ON August 7, 1990, Prime Minister V P Singh, while implementing the recommendations of the Mandal Commission—that included giving 27 per cent reservation to the socially and educationally backward classes—said on the floor of the house: “It is a momentous decision of social justice”. Evoking the legacy of Babasaheb Ambedkar, who tirelessly fought for social and political reservation for the Scheduled Castes (SC) and the Scheduled Tribes (ST), Singh added: “The present decisions are along the same lines, and belong to the tradition of this government’s dedication to the cause of SCs, socially and educationally backward classes and other weaker sections.”
Though this declaration did not cause any immediate stir in the North, Singh was aware of the impending tectonic shift in Indian politics.

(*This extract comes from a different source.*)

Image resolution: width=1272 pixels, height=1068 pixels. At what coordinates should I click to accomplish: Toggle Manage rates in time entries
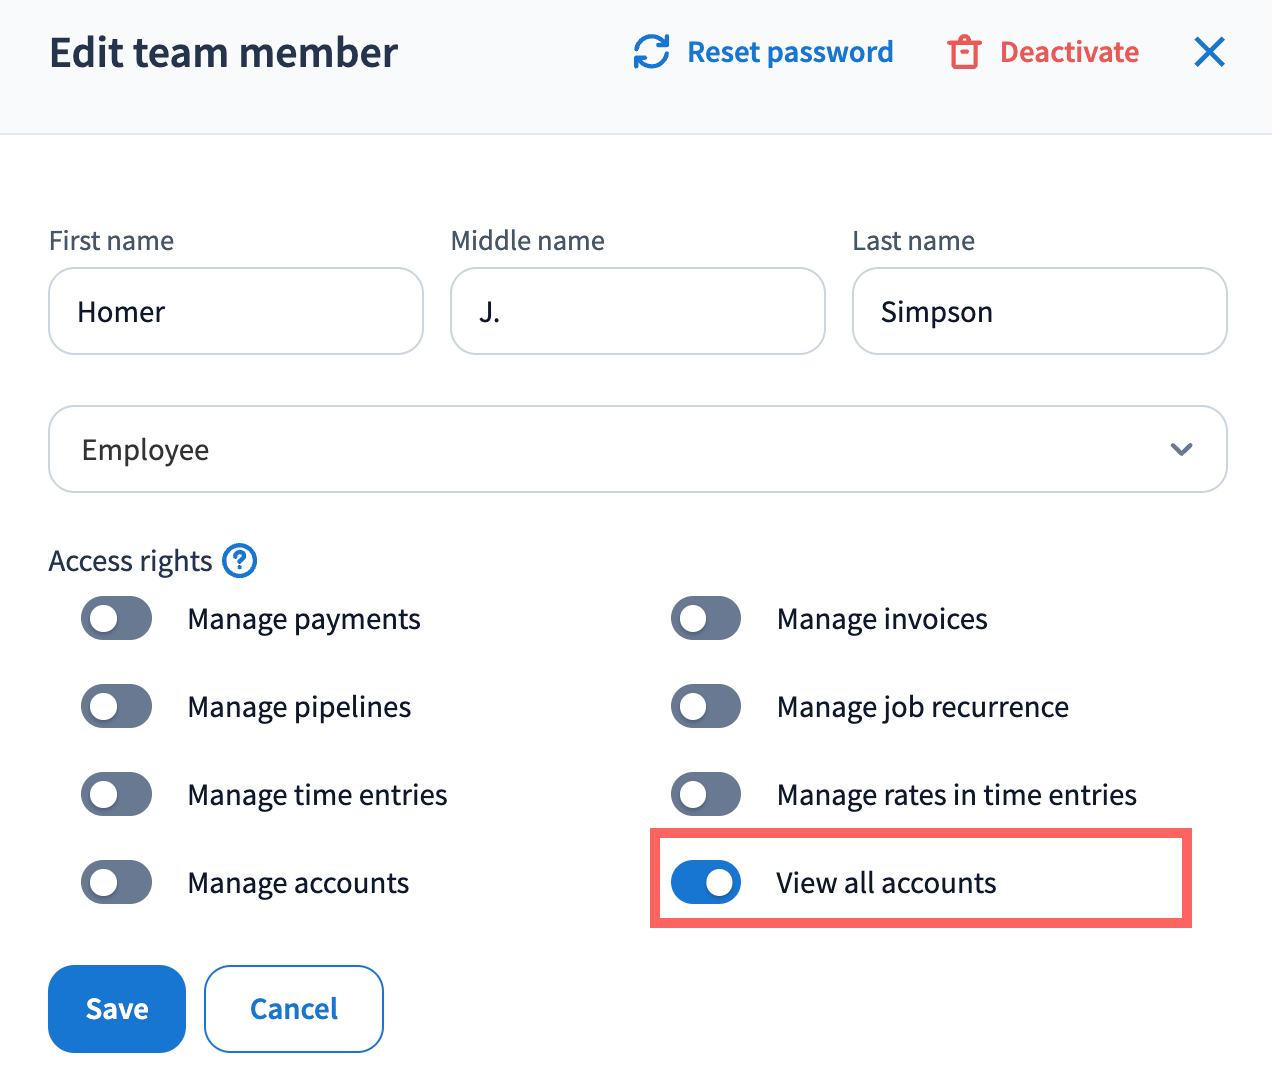click(706, 795)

As the Janata Dal’s (JD) two alliance partners—the Bharatiya Janata Party (BJP) and the Left—were not working in a syncretic manner, Singh, analysts say, wanted to strengthen the social alliance of the Ahir-Jat-Gujjar-andRajput (AJGAR) category that catapulted him to power in 1989. And the best way to do this was to implement the Mandal Commission recommendations.
In the following years, the social alliance of the OBCs and the Dalits, especially across Uttar Pradesh and Bihar, not only changed the fate of politics in India—with the exit of the Congress from both states—it also gave birth to the Kamandal politics that the BJP leveraged to consolidate all the Hindu castes.